▶ _What is being asked_: Output the lines of the entries in the stretch from the line containing "Task: Enable Schatten erkennen checkbox" through the line containing "Action: click(x=76, y=88)" as a JSON list of strings, one string per line, skipping blank lines and leaving out the pictures.

[Item-finding records]
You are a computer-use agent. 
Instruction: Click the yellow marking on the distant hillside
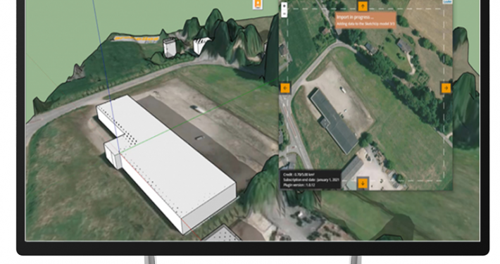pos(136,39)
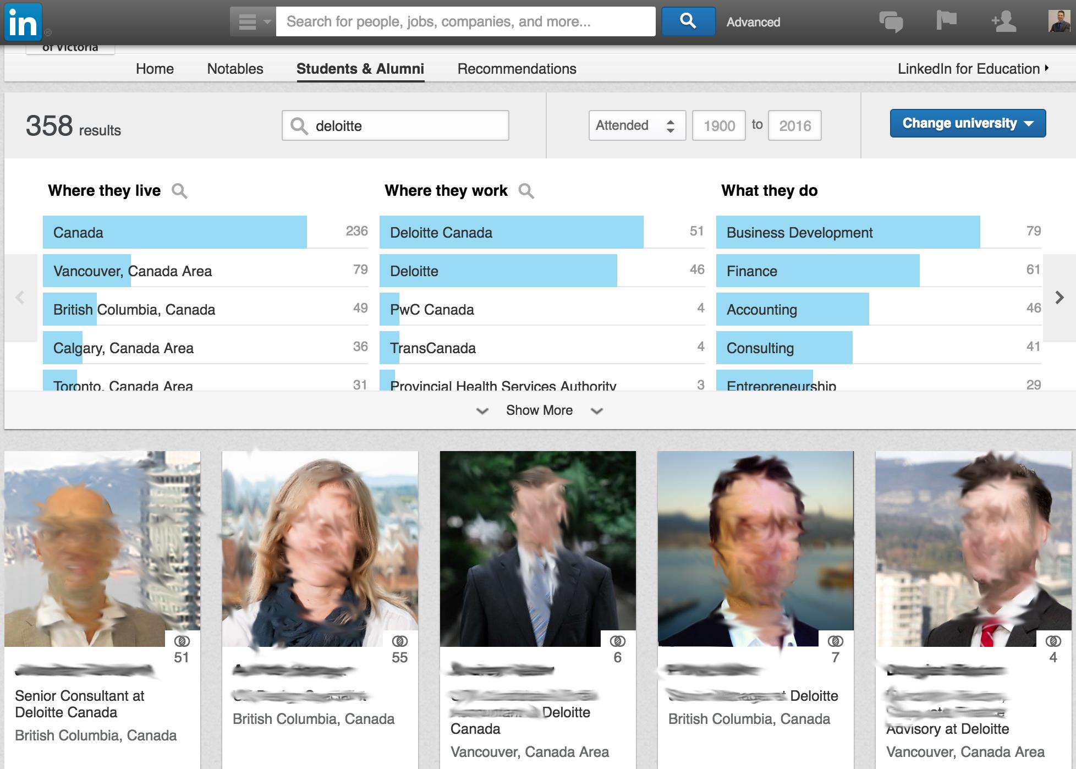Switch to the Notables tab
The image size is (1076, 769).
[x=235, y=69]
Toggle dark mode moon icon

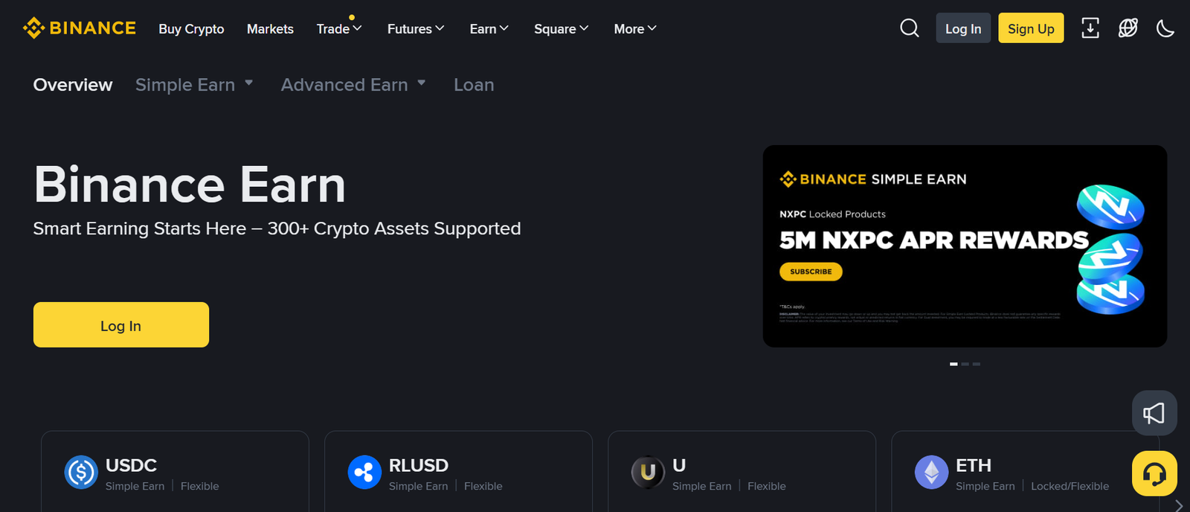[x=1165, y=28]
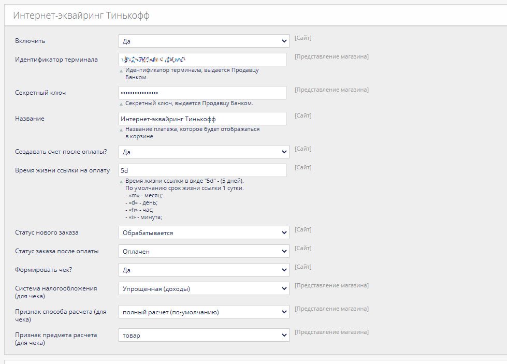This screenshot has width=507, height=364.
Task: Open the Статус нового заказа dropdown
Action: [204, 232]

==

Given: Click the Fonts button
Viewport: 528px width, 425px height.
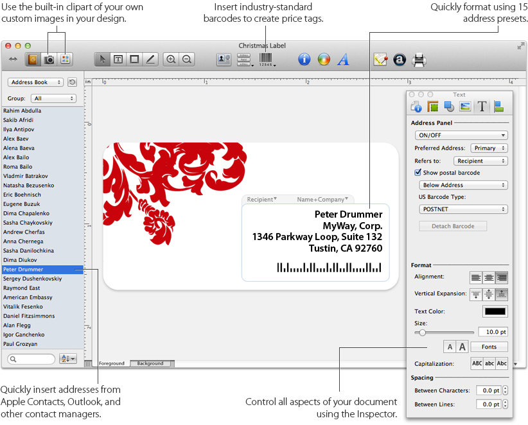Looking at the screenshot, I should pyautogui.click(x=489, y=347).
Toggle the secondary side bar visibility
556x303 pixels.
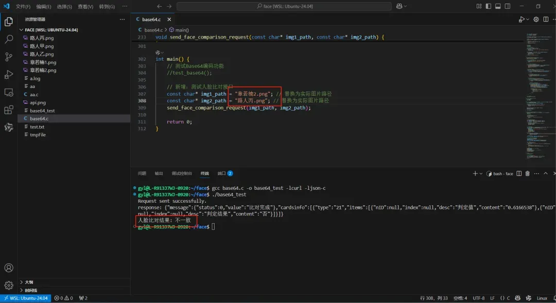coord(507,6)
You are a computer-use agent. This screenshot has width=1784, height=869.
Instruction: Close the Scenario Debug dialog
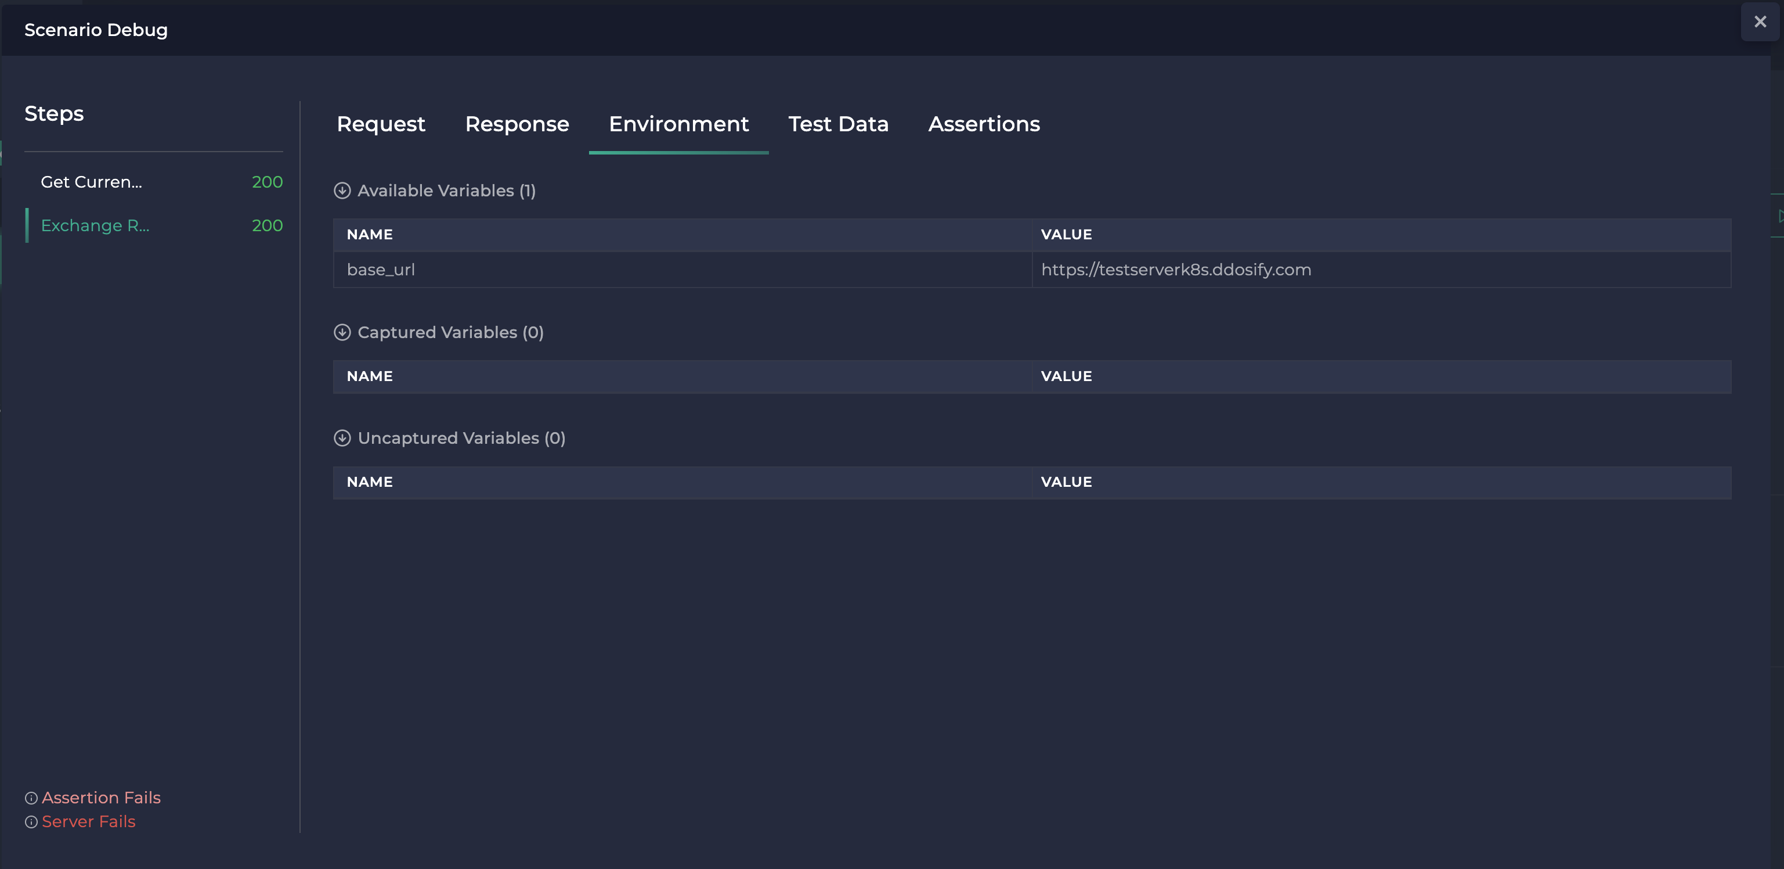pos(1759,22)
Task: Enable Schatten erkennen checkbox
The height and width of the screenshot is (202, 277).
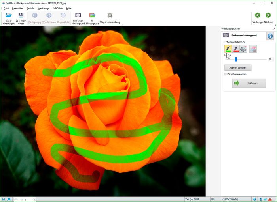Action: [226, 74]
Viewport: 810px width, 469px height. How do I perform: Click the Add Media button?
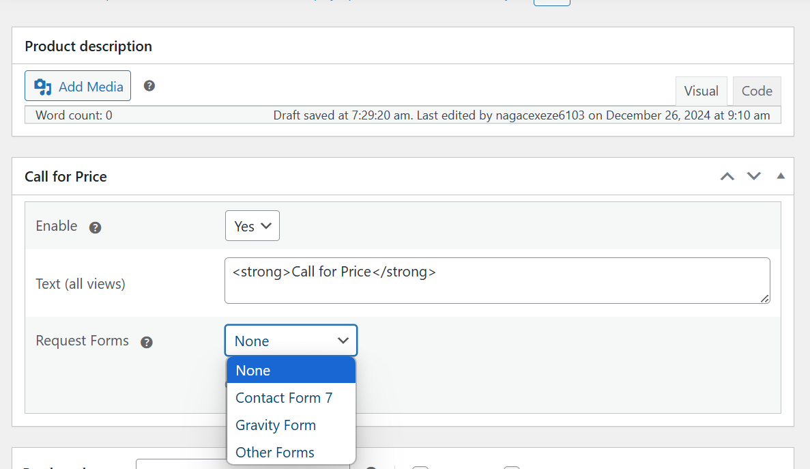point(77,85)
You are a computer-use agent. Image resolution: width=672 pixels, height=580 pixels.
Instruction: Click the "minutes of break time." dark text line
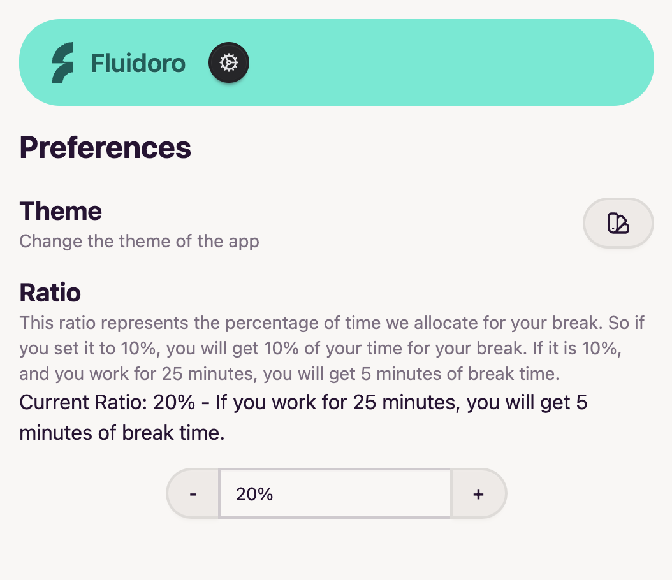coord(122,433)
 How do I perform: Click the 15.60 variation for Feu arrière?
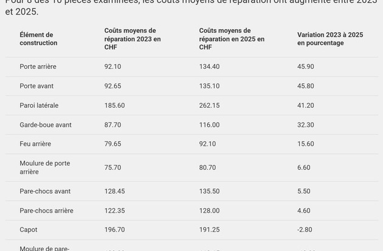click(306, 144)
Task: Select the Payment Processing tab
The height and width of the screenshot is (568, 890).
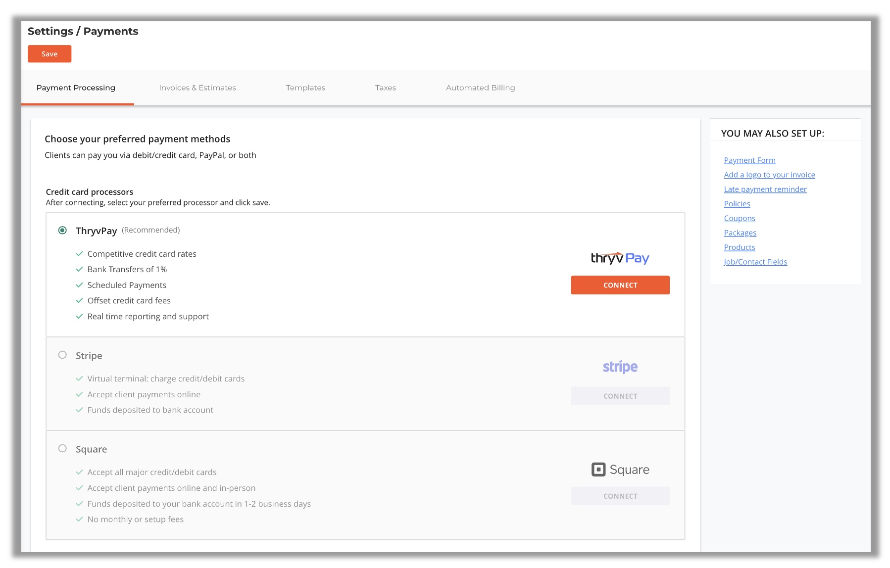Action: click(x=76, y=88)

▶ _Answer in full_:
[
  "Task: Enable Schatten erkennen checkbox",
  "The height and width of the screenshot is (202, 277).",
  "Action: [226, 74]",
  "Viewport: 810px width, 469px height. How do I perform: Click the Add Media button?",
  "point(77,85)",
  "You are a computer-use agent. Image resolution: width=672 pixels, height=580 pixels.",
  "Instruction: Click the \"minutes of break time.\" dark text line",
  "coord(122,433)",
  " How do I perform: Click the 15.60 variation for Feu arrière?",
  "click(306, 144)",
  "Task: Select the Payment Processing tab",
  "The height and width of the screenshot is (568, 890).",
  "Action: click(x=76, y=88)"
]